Write out word for word the lines of the material below, starting with the line that contains "Open the Lønnsartgruppe lookup list icon" and going on through the line that contains "Click the 65.00". Include both of those lines and nothing else.

====

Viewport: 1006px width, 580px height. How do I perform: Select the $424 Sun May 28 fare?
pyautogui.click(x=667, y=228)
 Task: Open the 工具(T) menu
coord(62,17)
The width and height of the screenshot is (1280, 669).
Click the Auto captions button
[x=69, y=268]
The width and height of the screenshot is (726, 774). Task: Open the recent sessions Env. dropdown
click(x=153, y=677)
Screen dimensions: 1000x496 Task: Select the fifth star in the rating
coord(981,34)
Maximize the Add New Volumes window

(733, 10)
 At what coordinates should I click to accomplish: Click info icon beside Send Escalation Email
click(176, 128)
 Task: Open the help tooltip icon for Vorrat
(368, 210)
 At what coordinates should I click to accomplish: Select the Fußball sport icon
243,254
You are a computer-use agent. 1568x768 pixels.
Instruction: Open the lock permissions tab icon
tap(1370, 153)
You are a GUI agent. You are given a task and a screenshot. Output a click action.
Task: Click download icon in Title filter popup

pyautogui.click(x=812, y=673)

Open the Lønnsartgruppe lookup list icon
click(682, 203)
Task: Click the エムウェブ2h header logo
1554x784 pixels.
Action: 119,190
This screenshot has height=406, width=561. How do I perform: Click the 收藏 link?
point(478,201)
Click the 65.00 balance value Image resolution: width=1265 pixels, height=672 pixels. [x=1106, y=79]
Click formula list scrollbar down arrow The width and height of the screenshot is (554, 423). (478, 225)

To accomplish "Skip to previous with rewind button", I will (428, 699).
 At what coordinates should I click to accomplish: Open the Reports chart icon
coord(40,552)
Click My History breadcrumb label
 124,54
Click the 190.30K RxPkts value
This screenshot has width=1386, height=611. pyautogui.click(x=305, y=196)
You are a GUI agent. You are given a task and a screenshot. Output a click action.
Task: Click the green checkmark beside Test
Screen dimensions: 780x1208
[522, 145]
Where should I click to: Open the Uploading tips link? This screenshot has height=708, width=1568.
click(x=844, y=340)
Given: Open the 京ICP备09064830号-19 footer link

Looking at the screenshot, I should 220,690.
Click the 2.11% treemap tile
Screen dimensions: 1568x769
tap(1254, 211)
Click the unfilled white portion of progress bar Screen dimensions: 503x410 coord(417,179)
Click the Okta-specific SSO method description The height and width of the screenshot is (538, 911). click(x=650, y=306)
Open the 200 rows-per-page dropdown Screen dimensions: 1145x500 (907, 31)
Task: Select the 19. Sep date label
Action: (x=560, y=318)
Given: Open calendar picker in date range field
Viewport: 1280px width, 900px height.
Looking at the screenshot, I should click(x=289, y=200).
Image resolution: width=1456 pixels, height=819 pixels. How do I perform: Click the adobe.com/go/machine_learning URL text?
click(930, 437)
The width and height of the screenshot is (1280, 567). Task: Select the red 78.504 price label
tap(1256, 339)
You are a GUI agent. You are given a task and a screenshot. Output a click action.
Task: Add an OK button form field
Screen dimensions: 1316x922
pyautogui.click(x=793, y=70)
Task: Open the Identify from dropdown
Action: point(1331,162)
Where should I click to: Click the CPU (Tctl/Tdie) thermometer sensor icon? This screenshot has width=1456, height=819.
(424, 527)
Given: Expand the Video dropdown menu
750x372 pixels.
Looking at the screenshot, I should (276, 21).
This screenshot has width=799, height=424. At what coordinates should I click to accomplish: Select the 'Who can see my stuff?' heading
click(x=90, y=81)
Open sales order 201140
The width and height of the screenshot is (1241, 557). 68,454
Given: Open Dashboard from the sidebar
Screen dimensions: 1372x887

====

* [EXERCISE ANSWER]
Open the Lønnsartgruppe lookup list icon
click(682, 203)
Task: Click the エムウェブ2h header logo
1554x784 pixels.
Action: 119,190
This screenshot has height=406, width=561. How do I perform: Click the 收藏 link?
point(478,201)
Click the 65.00 balance value Image resolution: width=1265 pixels, height=672 pixels. [x=1106, y=79]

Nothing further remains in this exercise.